Pantau - Kementerian Perdagangan (Kemendag) mengumumkan bahwa Indonesia telah menyelesaikan tiga perjanjian dagang dengan Kanada, Eurasia, dan Tunisia, yang rencananya akan ditandatangani pada tahun ini.
Tiga Perjanjian Dagang Rampung, Tinggal Penandatanganan
Direktur Jenderal Perundingan Perdagangan Internasional (Dirjen PPI) Kemendag, Djatmiko Bris Witjaksono, menjelaskan bahwa perjanjian Indonesia-Canada Comprehensive Economic Partnership Agreement (ICA-CEPA), Indonesia–Eurasian Economic Union Free Trade Agreement (I–EAEU FTA), serta Indonesia-Tunisia Preferential Trade Agreement (IT-PTA) telah selesai namun belum ditandatangani.
"Yang sudah selesai tapi belum ditanda tangan, tapi akan ditanda tangan tahun ini adalah Kanada, Eurasia atau EAEU, Eurasian Economic Union, itu gabungan antara Rusia, Belarus, Kazakhstan, Kyrgyzstan, Armenia. Kemudian ada Tunisia PTA dengan kawasan Afrika Utara," ujar Djatmiko di Jakarta, Selasa.

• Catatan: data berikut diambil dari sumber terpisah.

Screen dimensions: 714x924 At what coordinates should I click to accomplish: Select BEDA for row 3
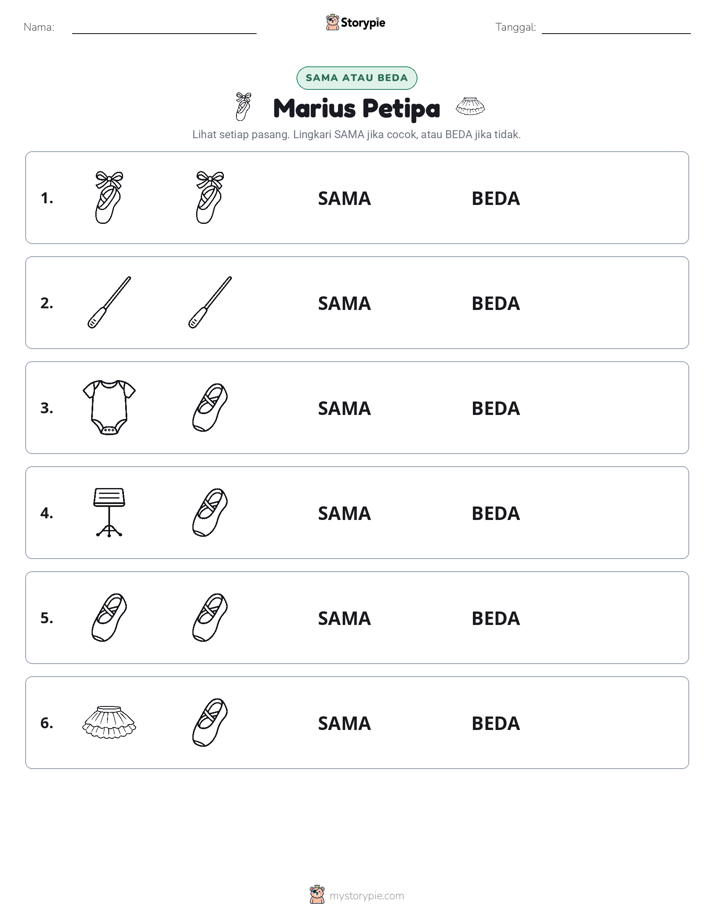point(495,408)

Djatmiko menambahkan bahwa Tunisia memiliki kelebihan sebagai pintu masuk akses pasar ke kawasan Afrika seperti Maroko, Libya, Mesir, hingga Aljazair.
"Kita melihat Tunisia punya potensi untuk bisa kita bangun infrastruktur perjanjian perdagangan. Tapi memang dengan Tunisia ini masih PTA, masih perjanjian perdagangan preferensial. Jadi masih enggak penuh seperti FTA ataupun CEPA," kata Djatmiko.

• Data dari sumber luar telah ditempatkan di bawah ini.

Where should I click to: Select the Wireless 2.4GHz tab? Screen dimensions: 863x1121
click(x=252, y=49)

Targetkan CEPA dengan Uni Eropa Selesai dalam Waktu Dekat
Selain tiga perjanjian tersebut, Indonesia juga tengah menuntaskan Perjanjian Kemitraan Ekonomi Komprehensif (CEPA) dengan Uni Eropa, dengan harapan dapat selesai dalam beberapa minggu ke depan.

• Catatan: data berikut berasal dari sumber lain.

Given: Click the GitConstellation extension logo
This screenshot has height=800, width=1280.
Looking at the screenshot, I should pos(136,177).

Pemerintah menargetkan penandatanganan IEU-CEPA dapat dilakukan pada September 2025.
"Nanti EU akan berikutnya, belum selesai jadi kita akan coba selesaikan. Pak Presiden sudah mengumumkan ada kesepakatan politis untuk menyelesaikan segera di tahun ini. Ya mudah-mudahan nanti dalam beberapa minggu depan bisa kita benar-benar tuntaskan," kata Djatmiko.
Sementara itu, untuk CEPA Indonesia-Peru, proses penandatanganan telah dilakukan dan kini memasuki tahap ratifikasi sebelum diundangkan.
Proses ratifikasi akan melalui pembahasan di DPR, dilanjutkan pembahasan oleh kementerian/lembaga terkait, dan pembentukan rancangan undang-undang.
"Kurang lebih hampir 12 bulan. Mudah-mudahan bisa cepat ya, dan tim ini akan mengawal proses ratifikasi. Kita bergerak cepat," ujar Djatmiko.